Autonomously moving drones and other robots must observe their environment and interpret their observations without interruption. Using current technologies, this requires more energy than the batteries of a lightweight device can provide. That is why VTT and its partners are developing a fast, safe and energy-efficient machine vision system inspired by the human vision system.
A machine vision system that observes the visible environment and interprets the observations made is the prerequisite for autonomous devices. To ensure speed and safety, the machine vision systems must use local computing. In self-driving cars, this can be achieved with LiDARs and computers, while in lighter devices, such as self-flying drones, batteries are not sufficient to power ordinary computer hardware.
The EU-funded MISEL (Multispectral Intelligent Vision System with Embedded Low-Power Neural Computing) project, coordinated by VTT, aims to develop a fast, reliable and energy-efficient machine vision system that could be used in devices such as drones, industrial and service robots and surveillance systems.
“In addition to algorithms, we are developing devices better suited for local perception and analysis than computers that use microprocessors and graphics cards. We are modelling it after the human vision system that works locally, rapidly and energy efficiently. It is essential that the system filters observations to be processed right from the start rather than taking a series of regular photos and going through all data they contain. Filtering is possible when the system focuses on events, i.e., on the changes in the scenes,” says Jacek Flak, Senior Scientist at VTT, who coordinates the MISEL project.
New sensor technology combined with machine learning
The MISEL project is developing a neuromorphic machine vision system, meaning that it mimics the functioning of the human brain, with three components. The first component in the system is a photodetector built with quantum dots sensitive to both visible and infrared light. Infrared sensitivity will allow for operation also in fog, rain or darkness.
In the same manner as the eye retina, the sensor selects and compresses data and forwards it. The second components in the chain mimics the cerebellum, located at the back of the head, and can, for instance, give instructions for a rapid manoeuvre (reflex). The third components in the chain is a processor imitating the cortex. It makes a deeper analysis of data and directs the sensor to focus on objects of interest. The project aims to employ machine learning methods to teach the system to identify different events, such as distinguishing a flying drone from a bird, and to anticipate chains of events.
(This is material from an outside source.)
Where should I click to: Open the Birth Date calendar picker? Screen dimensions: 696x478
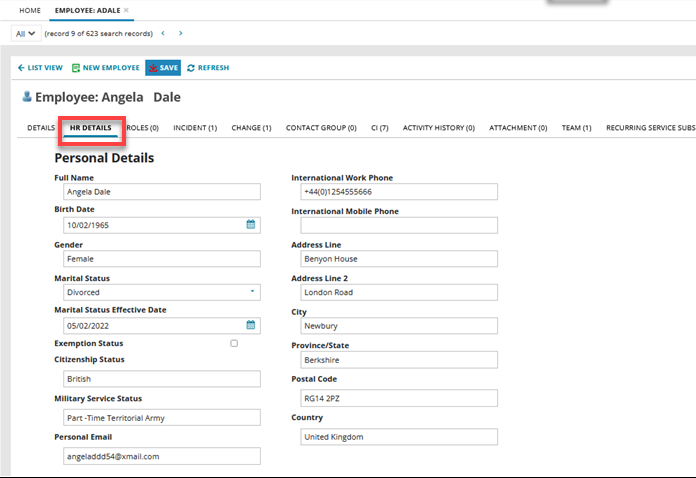tap(251, 225)
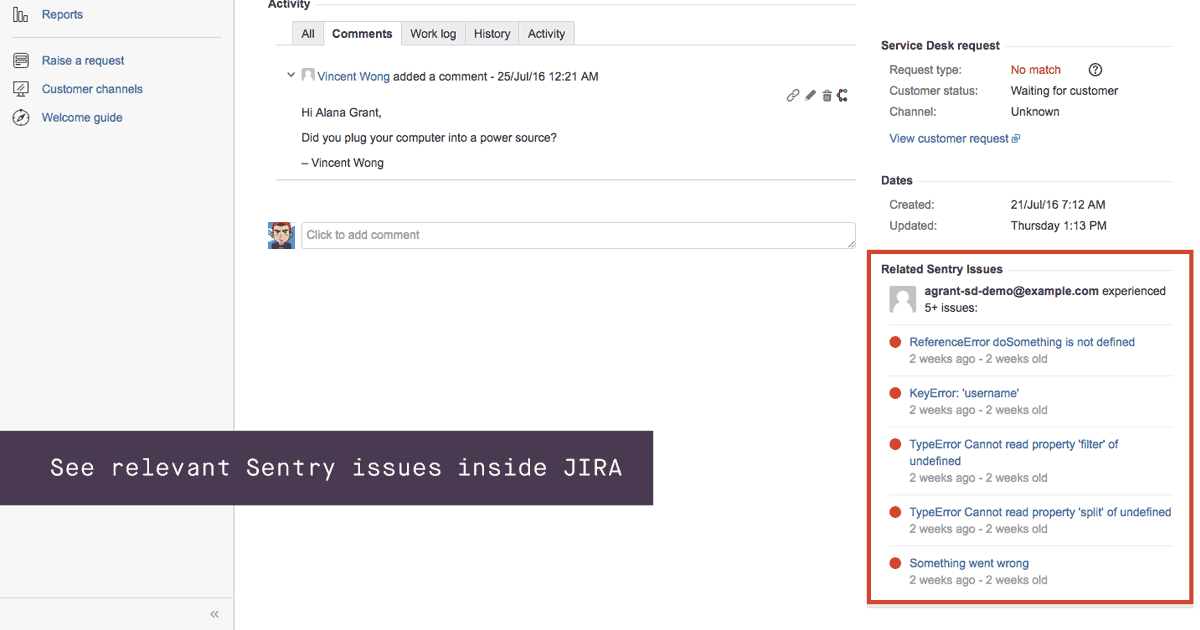Open the History tab
1200x630 pixels.
point(491,33)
In addition to coordination, VTT’s role in the project is to focus on developing a processor mimicking the functioning of the cerebral cortex and a novel non-volatile memory. Furthermore, VTT is responsible for the compatibility of the different technologies and the integration of the different components with the processors.
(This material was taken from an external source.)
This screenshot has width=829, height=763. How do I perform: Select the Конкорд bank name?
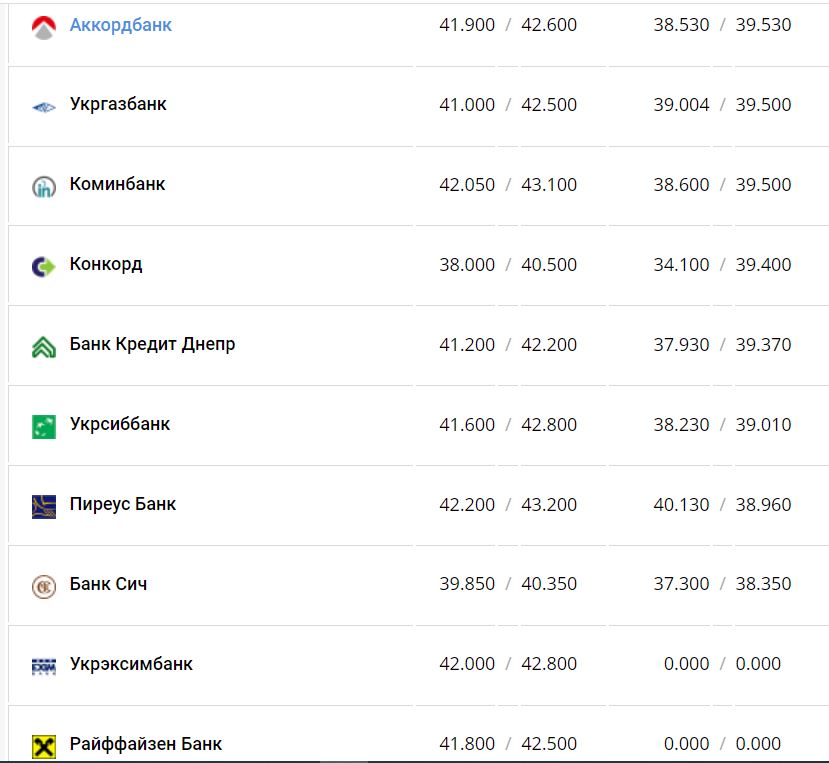coord(106,264)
In addition to VTT, the four-year MISEL project, launched at the beginning of 2021, involves the following eight partners: AMO GmbH (Germany), the University of Wuppertal (Germany), the Fraunhofer Centre for Applied Nanotechnology (Germany), Kovilta Oy (Finland), the University of Santiago de Compostela (Spain), Lodz University of Technology (Poland), Laboratoire national de métrologie et d'Essais (France) and Lund University (Sweden). The EU's Horizon 2020 programme funds the project with EUR 4.96 million.